The therapeutic potential of attenuated diphtheria toxin delivered by an adenovirus vector with survivin promoter on human lung cancer cells.

Adenoviral vectors are superior to plasmid vectors in their gene transport efficiency. The A subunit of the diphtheria toxin (DTA) gene is a popular suicide gene in cancer gene therapy. However, DTA is seldom used in adenoviral therapy due to its great toxicity. The toxicity of DTA is so great that even a single molecule of DTA is enough to kill one cell. To avoid this highly toxic effect on normal cells, DTA should be controlled by tumor-specific promoters. The survivin promoter is a widely used tumor-specific promoter. But genes driven by the survivin promoter show a low level of basal gene expression in non-cancer cells. DTA driven by the survivin promoter in adenoviral vectors may be highly toxic not only to cancer cells but also to normal cells. Therefore, DTA should be attenuated when it is used in adenoviral vectors driven by the survivin promoter.
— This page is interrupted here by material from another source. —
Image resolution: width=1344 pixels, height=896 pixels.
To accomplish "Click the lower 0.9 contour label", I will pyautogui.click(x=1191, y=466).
In this study, we compared the three kinds of recombinant adenoviruses that carry DTA or its attenuated forms (DTA176 and DTA197) in the treatment of human lung cancer. The results showed that in comparison with both DTA and DTA176, DTA197 is more suitable for adenoviral cancer therapy controlled by the survivin promoter. In addition, Adsur-DTA197 (DTA197 delivered by an adenoviral vector with the survivin promoter) sensitized human lung cancer cells to cisplatin both in vitro and in vivo. These results indicated that Adsur-DTA197 may be a potential chemosensitizer in cancer therapy.